Kami katakan kepada mereka (yang mengharamkan hal ini) ; “Orang-orang Fathimiyyahlah yang pertama kali membangun Jami’ (universitas) Al-Azhar, maka apakah kemudian menghidupkannya saat ini dengan ilmu dan ibadah termasuk perkara haram karena yang membangunnya adalah mereka (Fathimiyyah) ? (Tentu tidak, kan).
Pengkhususan bulan Ramadhan dengan menyalakan obor dan lampu-lampu, sebenarnya merupakan sunah yang telah berjalan lama. Yang pertama kali mengadakannya di masjid, adalah sahabat Umar bin Al-Khathab ra.
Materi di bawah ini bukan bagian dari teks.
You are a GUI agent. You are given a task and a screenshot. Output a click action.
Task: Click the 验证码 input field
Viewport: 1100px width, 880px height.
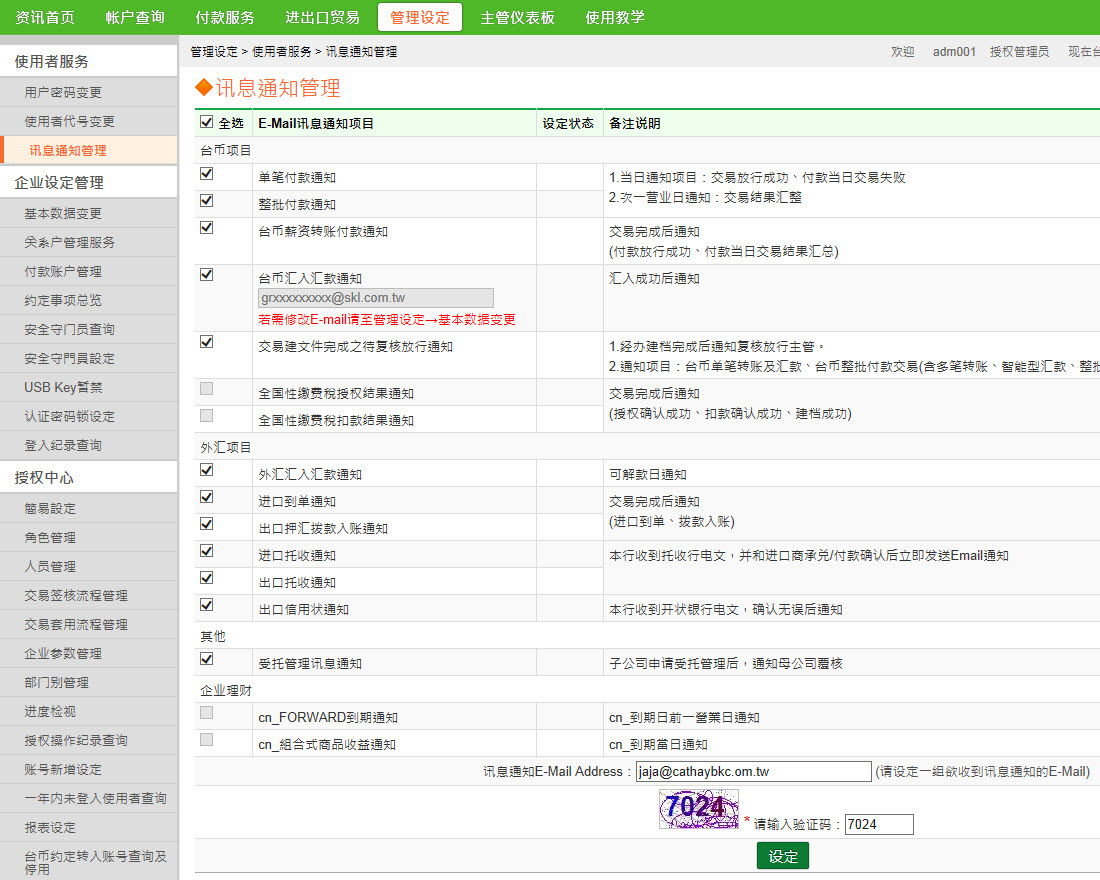878,824
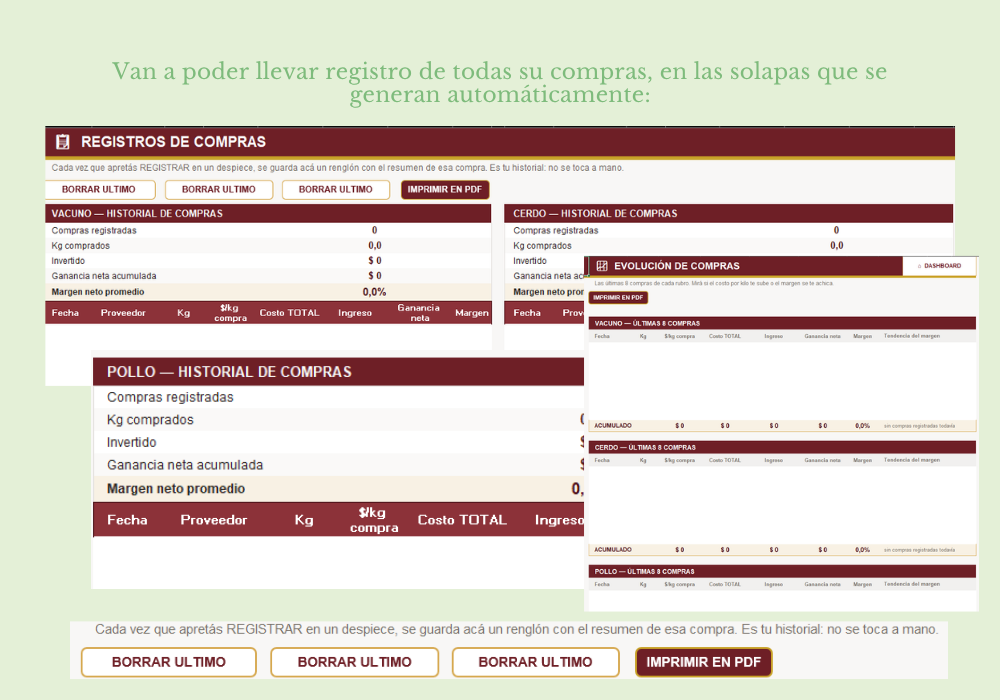Click the Tendencia del margen header in the Vacuno últimas section

[x=911, y=336]
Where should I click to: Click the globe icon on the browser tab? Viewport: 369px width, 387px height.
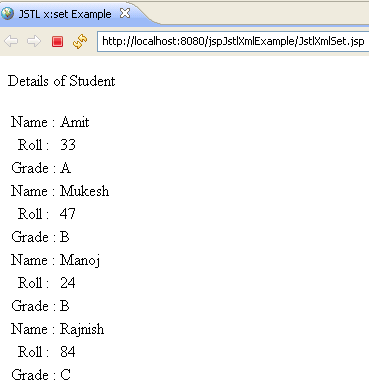7,14
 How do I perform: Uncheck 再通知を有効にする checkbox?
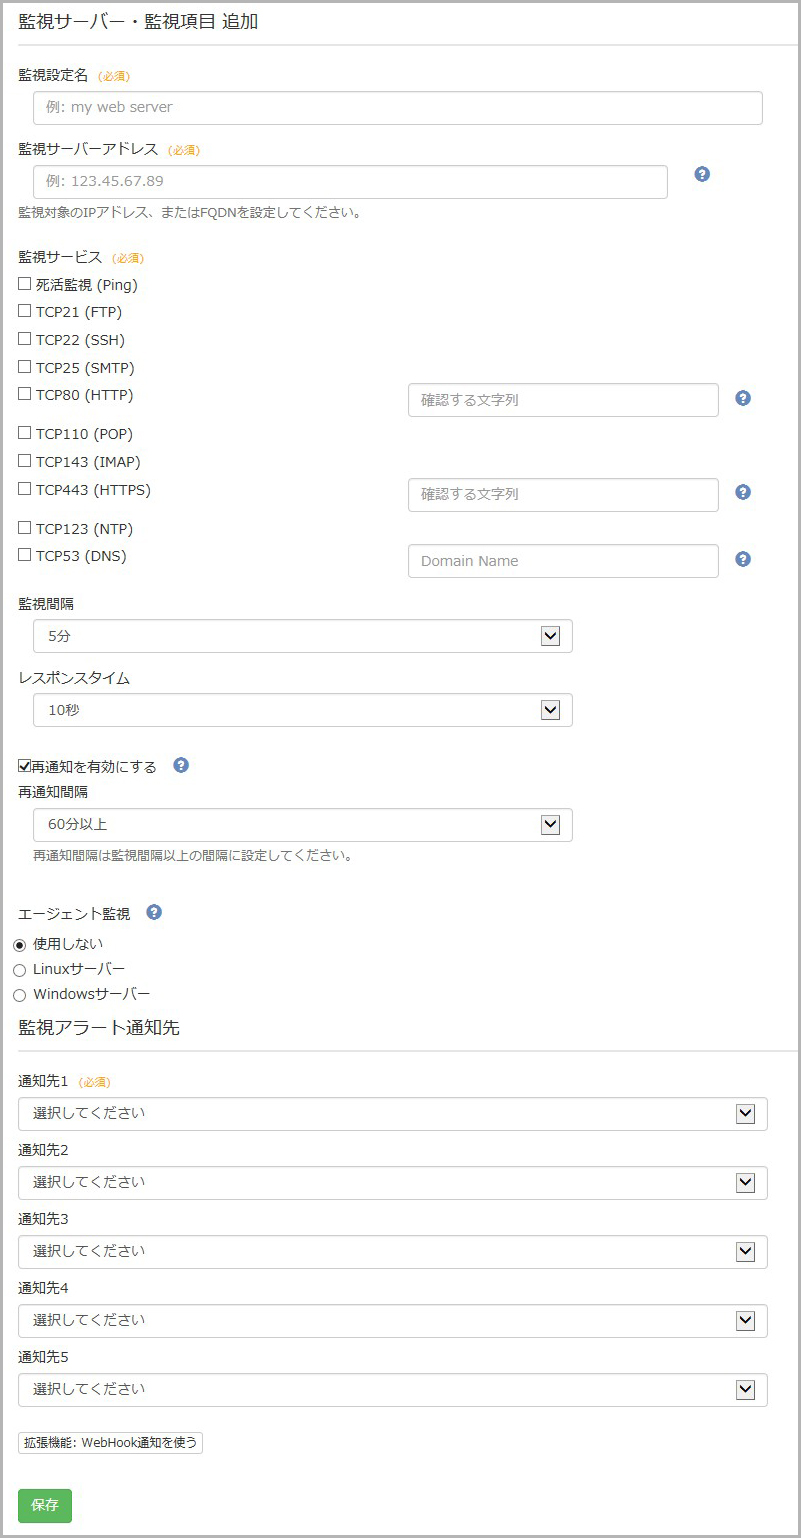[x=25, y=766]
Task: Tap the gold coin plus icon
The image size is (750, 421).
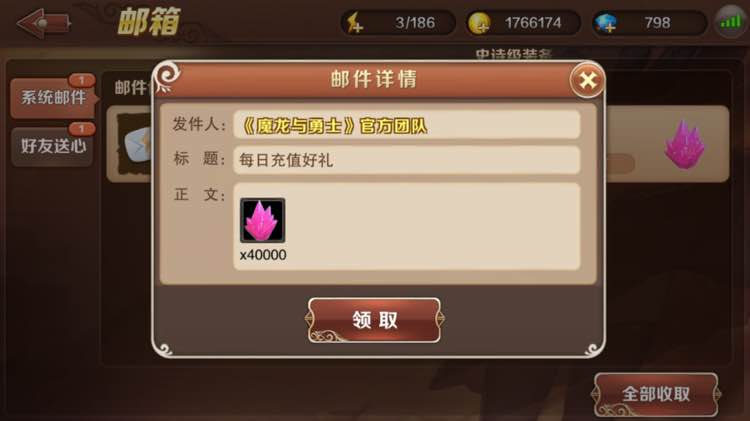Action: (479, 23)
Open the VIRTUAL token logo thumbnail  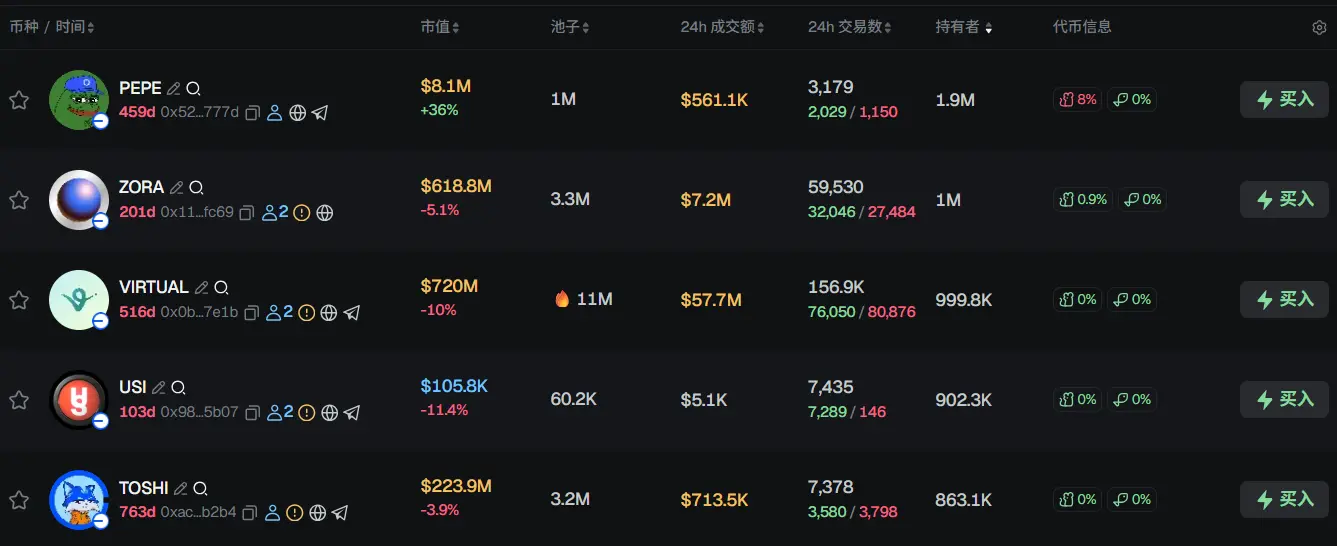[x=78, y=300]
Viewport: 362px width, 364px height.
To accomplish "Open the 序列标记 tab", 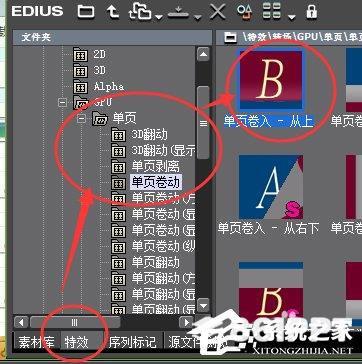I will click(133, 342).
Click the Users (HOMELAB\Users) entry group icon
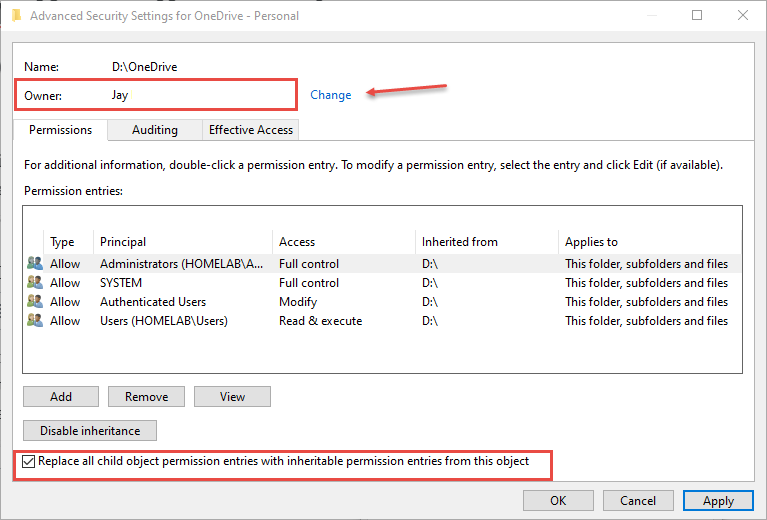This screenshot has height=520, width=767. pos(35,321)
Maka pada saat itu, masjid-masjid di malam hari pada pelaksanaan shalat Isya dan Tarawih di bulan Ramadhan, cahayanya bertambah terang. Di mana bertambah terangnya bulan Ramadhan saat itu dengan dinyalakannya lampu-lampu menjadikannya sebagai sebuah kesan yang special dan masa yang mereka tidak akan pernah melupakannya.
Telah datang dari berbagai jalan periwayatan yang kesemuanya menunjukkan bahwa khabar ini tsabit (valid), paling tidak telah tsabit dari sebagian tabi’in dari Ali bin Abi Thalib secara mursal, bahwa beliau (Ali) apabila melihat lampu-lampu bercahaya di masjid di malam-malam bulan Ramadhan, beliau berkata ;
نوّر الله لعمر بن الخطاب كما نور مساجد الله
“Semoga Allah menerangi Umar bin Al-Khathab, sebagaiama dia (Umar) telah menerangi masjid-masjid Allah.”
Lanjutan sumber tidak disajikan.